Abstract
Cardiovascular disease (CVD) is a leading health problem and the main cause of death globally. Even when underlying causative factors are known, it is unclear why a cardiovascular condition causes premature death in a victim while others can live longer with the same condition. Here we propose a combined polygenic risk score (metaPRS) based on coronary artery disease (CAD), myocardial infarction (MI), low-density lipoprotein (LDL) cholesterol, body mass index (BMI) and type 2 diabetes (T2D) to predict the risk of sudden cardiac arrest (SCA) in patients affected by severe cardiovascular conditions.

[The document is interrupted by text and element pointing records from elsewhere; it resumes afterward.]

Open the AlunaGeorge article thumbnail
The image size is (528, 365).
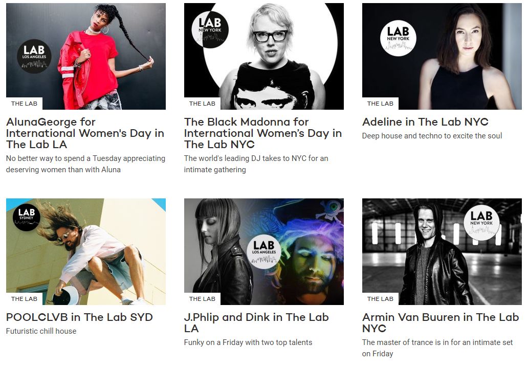86,56
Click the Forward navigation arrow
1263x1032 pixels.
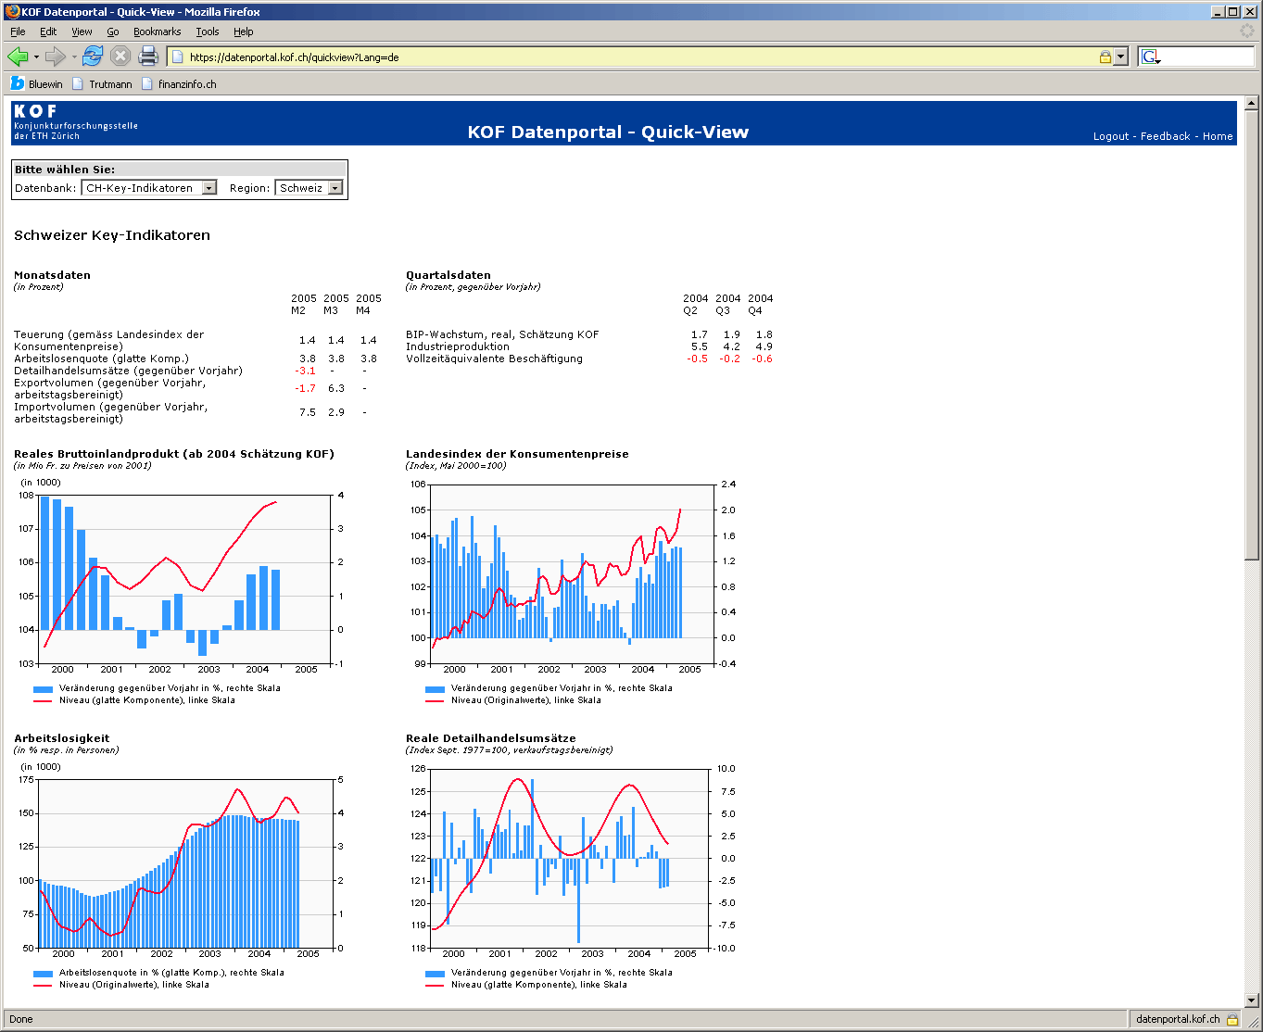point(56,57)
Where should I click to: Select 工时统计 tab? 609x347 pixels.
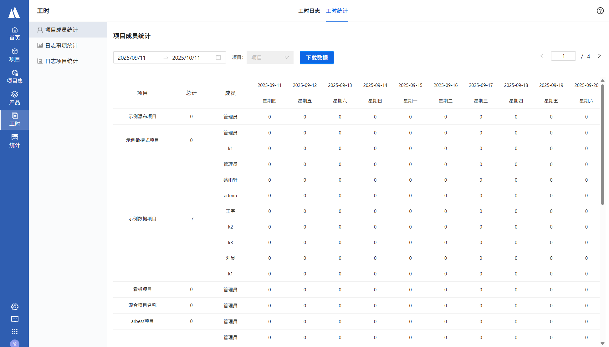coord(337,11)
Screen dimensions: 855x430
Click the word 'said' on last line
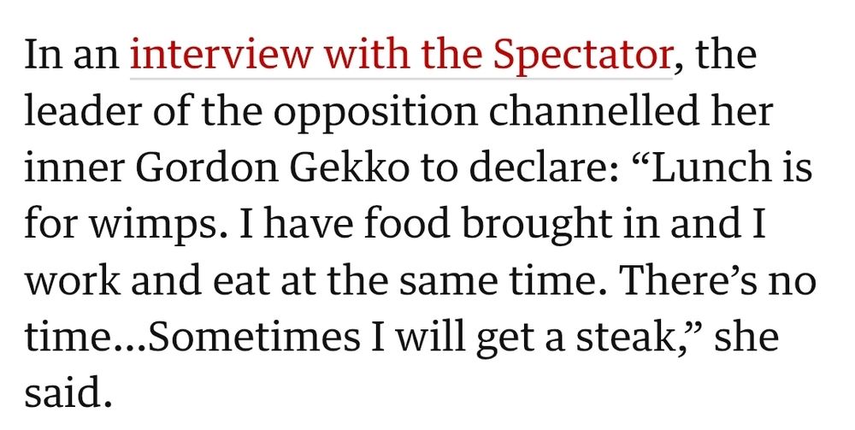(63, 392)
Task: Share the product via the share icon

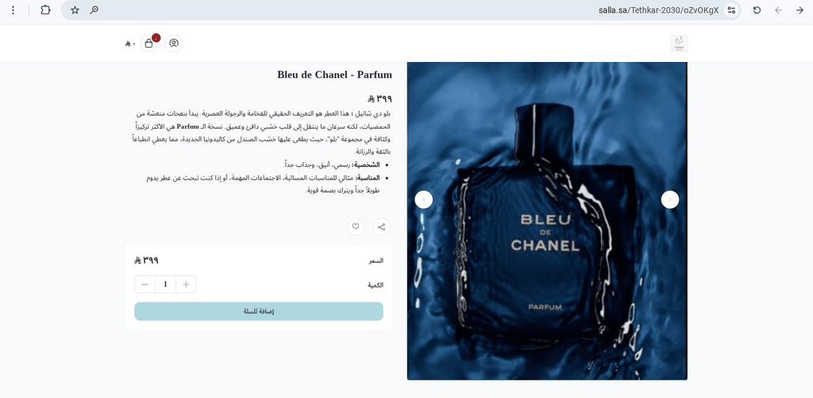Action: coord(382,226)
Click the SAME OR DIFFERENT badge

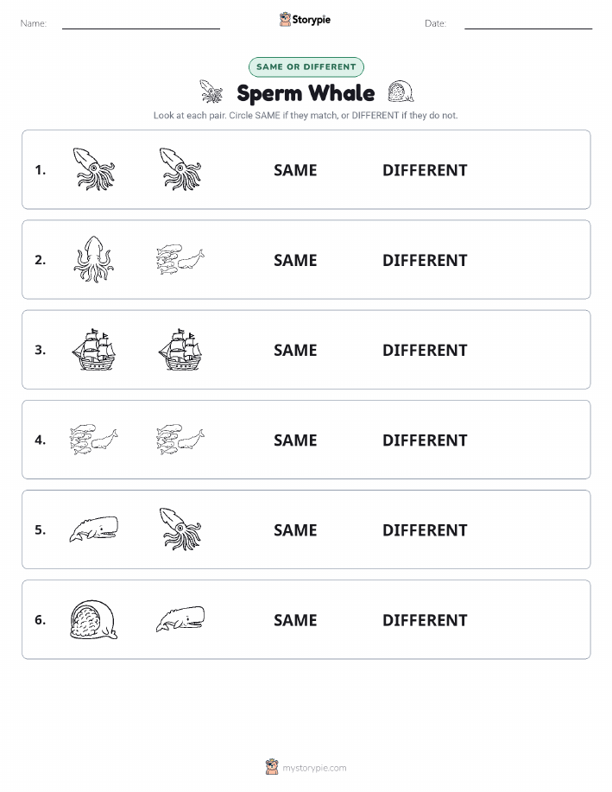point(306,67)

We collected 2,114 patients with reported history of acute coronary syndrome from the Centre Hospitalier Universitaire Vaudois (CHUV) Genomic Biobank (BGC) and extracted data from the UK Biobank (UKB) on 13,696 participants with similar medical history. Among them, 303 and 932 had a further reported diagnosis of SCA or ventricular tachycardia/fibrillation according to the International Classification of Diseases (ICD-10) codes in BGC and UKB, respectively. We demonstrate that the metaPRS is significantly associated with SCA in both cohorts (ORBGC = 1.28, PBGC = 8.39 × 10−05 and ORUKB = 1.14, PUKB = 7.07 × 10−05). Furthermore, using the diagnosis based on the International Classification of Diseases (ICD-10) codes available in the UKB, the metaPRS exhibits a strong association with the presence of aortocoronary bypass graft (ORUKB = 1.31, PUKB = 6.93 × 10−33) and coronary angioplasty implant (ORUKB=1.14, PUKB=1.46×10−12).

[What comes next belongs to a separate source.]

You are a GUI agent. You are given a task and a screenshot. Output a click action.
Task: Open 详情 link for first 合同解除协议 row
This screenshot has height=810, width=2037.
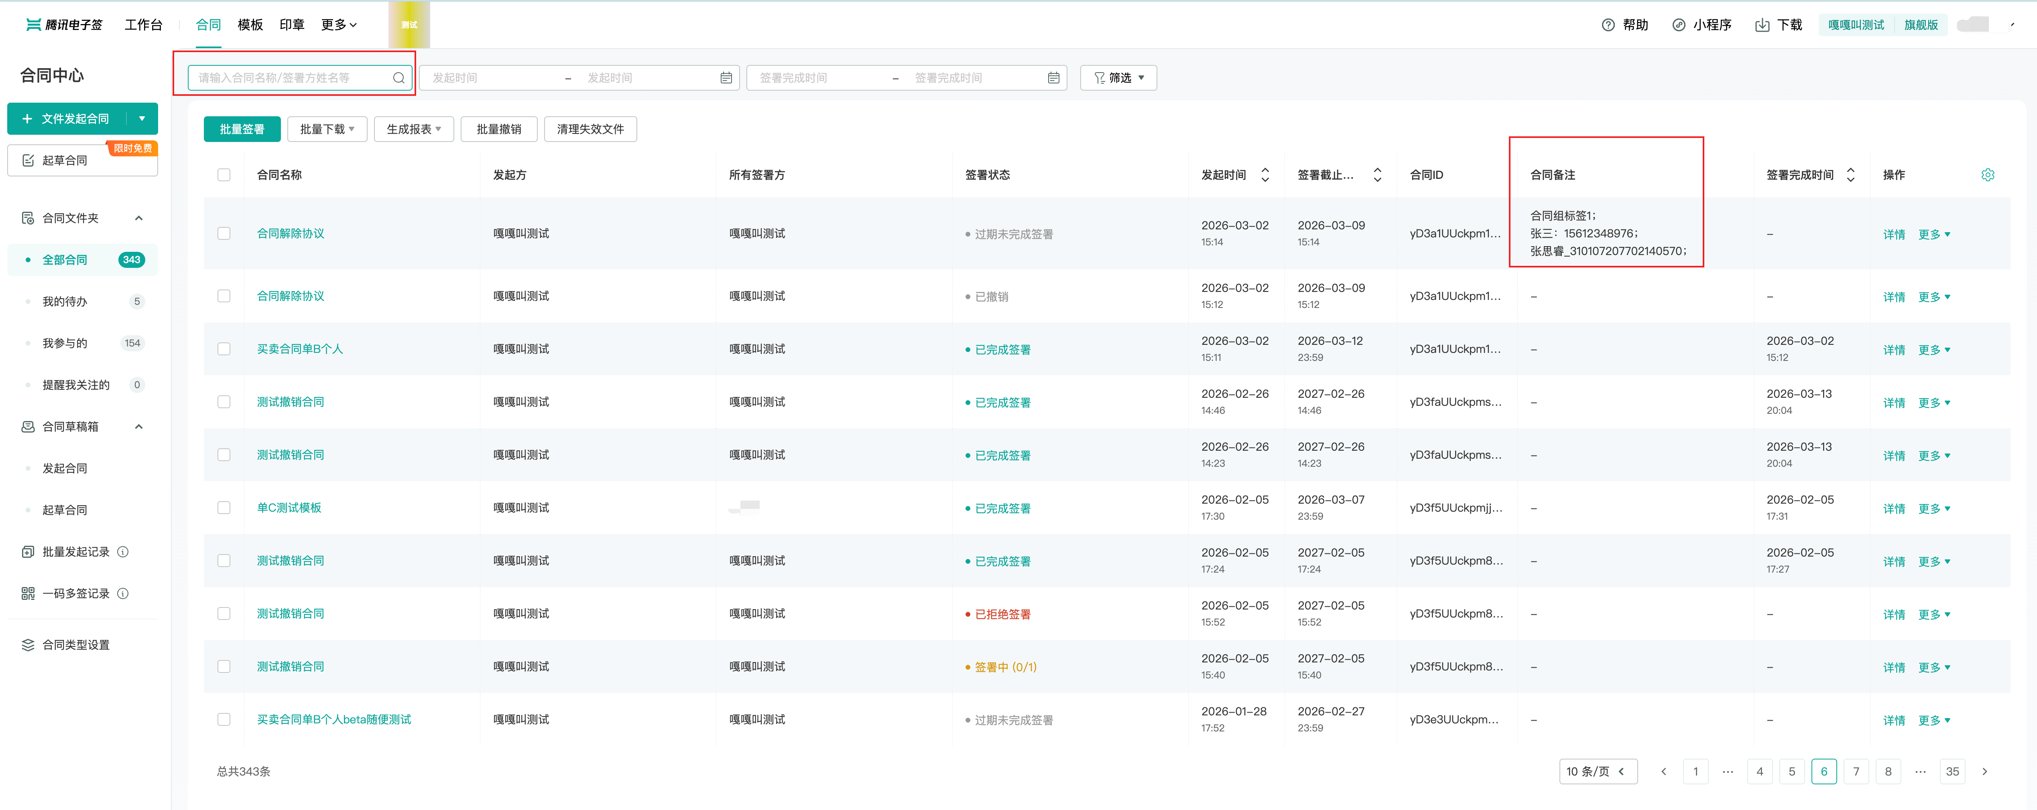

These results show that a combined genetic risk score for CVD and associated risk factors has the potential to predict the occurrence of SCA in patients with myocardial infarction, hence to identify patients who could benefit from further preventive measures.
Introduction
Sudden cardiac arrest (SCA) is a leading health problem representing the main cause of cardiac mortality. While in the young population (< 35 years old), SCA is mainly due to inherited cardiomyopathies or congenital/acquired diseases, in the older population SCA largely occurs in the setting of sequela of coronary artery disease (CAD), namely acute ischemia, acute myocardial infarction (MI), or structural alterations such as scar formation or ventricular dilatation after ischemia or infarction [1].
Family-based studies showed that SCA has a genetic component [2-4] that is independent of all other well-known risk factors - including smoking, inactivity, obesity, alcohol consumption, hypertension, diabetes and high cholesterol. This has led to a considerable interest in identifying factors underlying such heritability.
Over the last decade, numerous genome-wide association studies (GWAS) have focused on elucidating the genetic basis of several cardiovascular diseases (CVD) [5-7]. However, while the GWAS approach proved successful for many CVD, mapping their polygenic architecture and identifying dozens of associated single nucleotide polymorphisms (SNPs), only few GWAS have reported genome-wide significant results for SCA [8-11]. Somewhat surprisingly, these SNP associations were not replicated in a larger GWAS metanalysis performed in 2018 by Ashar et al [12]. This lack of replication may reflect an association specific to the populations studied, or can be due to differences in the study design.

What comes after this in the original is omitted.